- What to do -
Update the stretch from the line containing "Screen dimensions: 797x504" through the end of the material, changing "power icon" to "shutdown icon" and leaving everything else as is.

- Exercise inputs -
╭──

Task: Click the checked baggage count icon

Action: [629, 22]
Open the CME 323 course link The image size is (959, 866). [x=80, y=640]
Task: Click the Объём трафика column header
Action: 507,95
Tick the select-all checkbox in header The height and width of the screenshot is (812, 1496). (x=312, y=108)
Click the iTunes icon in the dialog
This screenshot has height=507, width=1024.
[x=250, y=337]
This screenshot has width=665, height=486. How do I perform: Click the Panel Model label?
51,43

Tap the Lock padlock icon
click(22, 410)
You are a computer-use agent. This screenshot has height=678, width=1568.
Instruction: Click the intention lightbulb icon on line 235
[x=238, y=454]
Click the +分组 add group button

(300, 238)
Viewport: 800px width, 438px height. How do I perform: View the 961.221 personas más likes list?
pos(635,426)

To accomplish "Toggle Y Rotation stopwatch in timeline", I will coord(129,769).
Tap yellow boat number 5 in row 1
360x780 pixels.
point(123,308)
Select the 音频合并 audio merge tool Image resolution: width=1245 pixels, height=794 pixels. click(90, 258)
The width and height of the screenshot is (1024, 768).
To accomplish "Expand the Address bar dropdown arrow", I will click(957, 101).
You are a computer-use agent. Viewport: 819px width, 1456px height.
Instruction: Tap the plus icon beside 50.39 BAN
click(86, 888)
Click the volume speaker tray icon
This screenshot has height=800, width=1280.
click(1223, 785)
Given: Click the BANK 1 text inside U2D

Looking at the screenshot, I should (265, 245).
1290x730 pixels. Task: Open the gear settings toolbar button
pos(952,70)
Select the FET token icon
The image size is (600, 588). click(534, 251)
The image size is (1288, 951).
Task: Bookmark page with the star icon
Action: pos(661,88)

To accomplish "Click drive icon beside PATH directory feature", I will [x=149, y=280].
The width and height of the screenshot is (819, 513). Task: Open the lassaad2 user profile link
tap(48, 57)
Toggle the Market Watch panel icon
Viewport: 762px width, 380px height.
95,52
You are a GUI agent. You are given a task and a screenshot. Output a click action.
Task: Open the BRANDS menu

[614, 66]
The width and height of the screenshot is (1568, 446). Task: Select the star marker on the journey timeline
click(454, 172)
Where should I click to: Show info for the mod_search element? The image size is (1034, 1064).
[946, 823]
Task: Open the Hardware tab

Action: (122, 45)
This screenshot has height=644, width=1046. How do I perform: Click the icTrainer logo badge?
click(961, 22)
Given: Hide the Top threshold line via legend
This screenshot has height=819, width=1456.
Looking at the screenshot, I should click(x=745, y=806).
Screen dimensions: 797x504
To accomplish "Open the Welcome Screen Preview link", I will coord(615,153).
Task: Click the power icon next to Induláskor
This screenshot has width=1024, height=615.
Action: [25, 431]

╰──

- Answer in full -
Screen dimensions: 797x504
To accomplish "Open the Welcome Screen Preview link", I will coord(615,153).
Task: Click the shutdown icon next to Induláskor
This screenshot has width=1024, height=615.
Action: [25, 431]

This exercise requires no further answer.